MUSIC REVIEW: Marty Stuart

Souls' Chapel Superlatone/Universal South
Music •••• Sound ••••
Badlands: Ballads of the Lakota Superlatone/Universal South
Music •• Sound ••••
Live at the Ryman Superlatone/Universal South
Music •••½ Sound ••••
Breaking away from Nashville country with a vengeance, reformed honky-tonker Marty Stuart has released three CDs in three genres within six months. Although there isn't a mainstream studio album in the batch, Stuart carries the same excellent band (the Fabulous Superlatives) and plenty of his old country-rock instincts into all three.

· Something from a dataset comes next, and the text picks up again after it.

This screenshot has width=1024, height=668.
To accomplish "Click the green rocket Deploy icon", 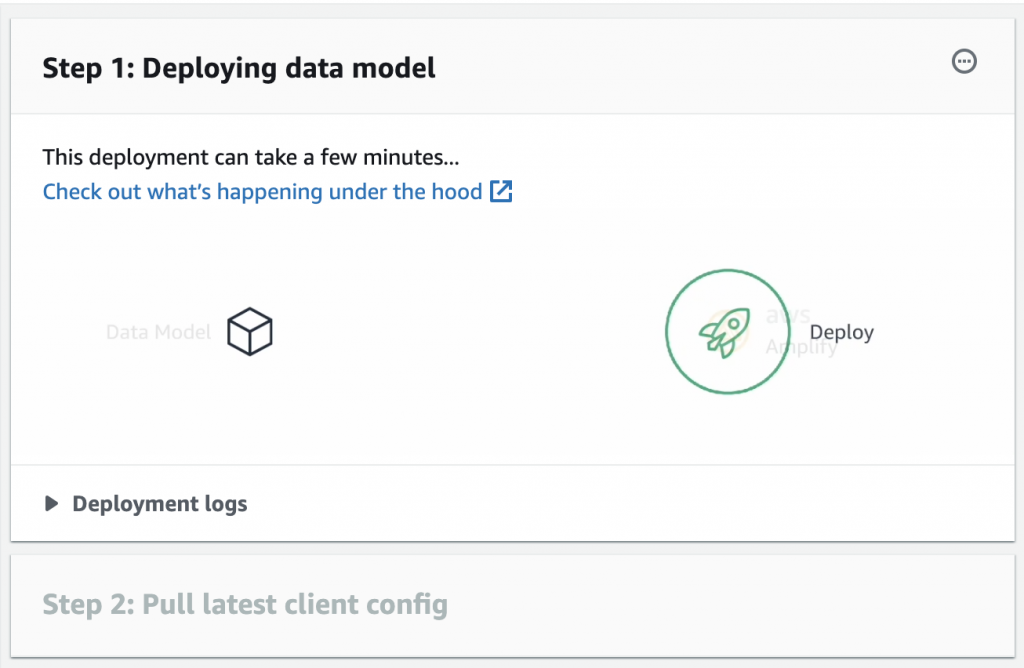I will click(727, 332).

In fact, you'd be hard-pressed to find a more rocking gospel album than the first of the three, Souls' Chapel, or a more lively set of modern bluegrass than the most recent, Live at the Ryman. The latter includes a banjo-driven version of Stuart's breakthrough hit, "Hillbilly Rock," that scorches the electric original. With a stack of old bluegrass chestnuts (and a between-songs joke that's even older), Ryman is all about the picking. Not everyone can afford to open their set with "Orange Blossom Special," the kind of workout that an easily worn-out group would save for the finale.

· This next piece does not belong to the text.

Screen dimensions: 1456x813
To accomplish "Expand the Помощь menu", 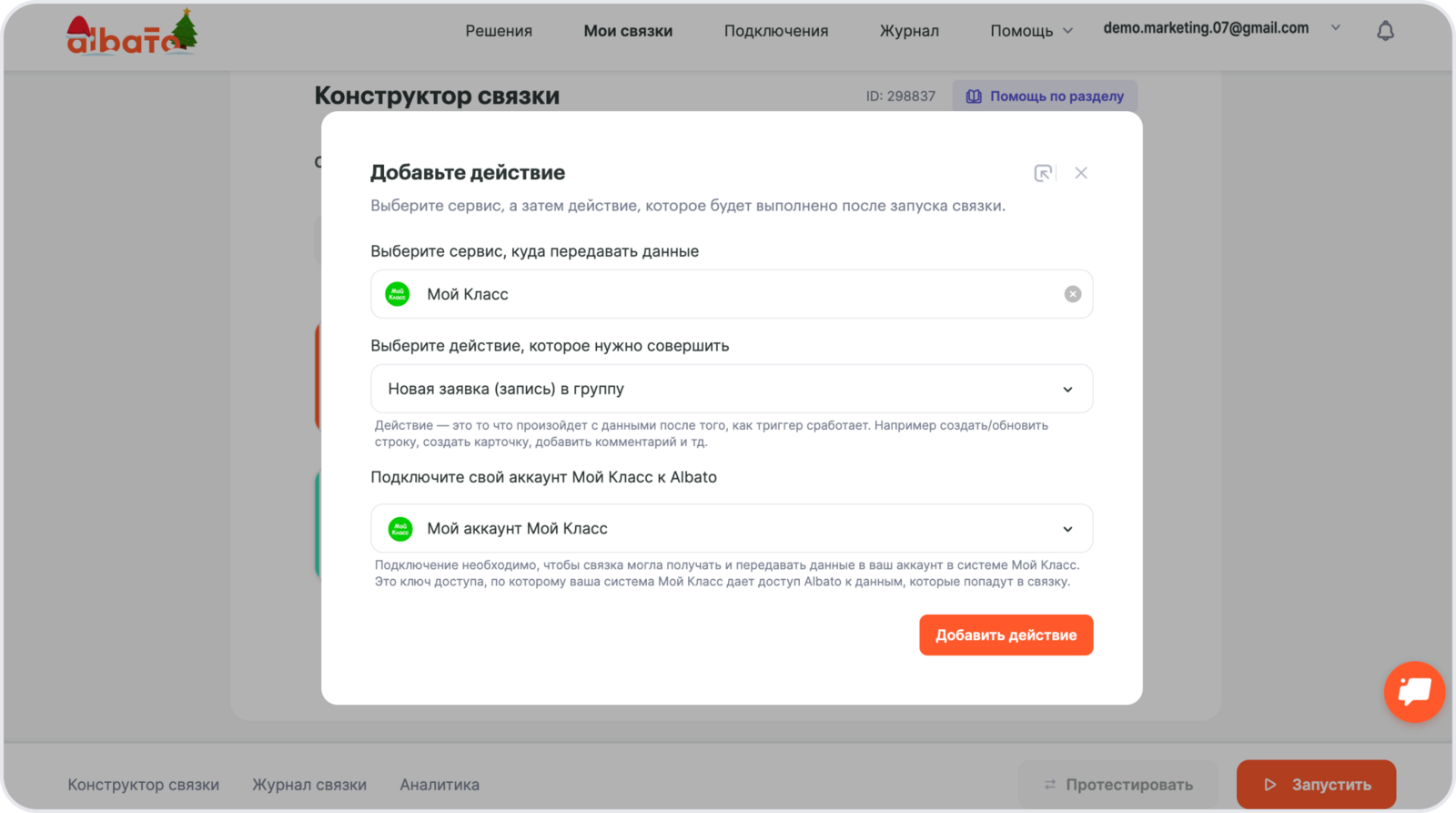I will pos(1031,31).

Still better is Souls' Chapel, a celebratory gospel album instead of a fashionably ominous one. Leaving the mandolin in its case, Stuart hangs the disc on a tremolo guitar sound that would be more at home on a Fat Possum blues disc. Stone-country vocal harmonies are matched with Memphis soul material (two songs from Pops Staples and one from Steve Cropper), but the mix never sounds forced - not even when Stuart makes the hymn "Way Down" sound just like "Baby Please Don't Go."

Only one well-intentioned dud keeps this trilogy from ranking as a career peak. Released between the other two albums, Badlands: Ballads of the Lakota is properly respectful of the Sioux people. But it's a mixed bag of field recordings, spoken interludes, and epic rock ballads, making it more an educational experience than a musical one. The grandiose finale (two songs in 15 minutes) tries way too hard, and only on the scathing "So You Want to Be an Indian" does Stuart summon the righteous anger that Johnny Cash brought to his similar-themed albums in the 1960s.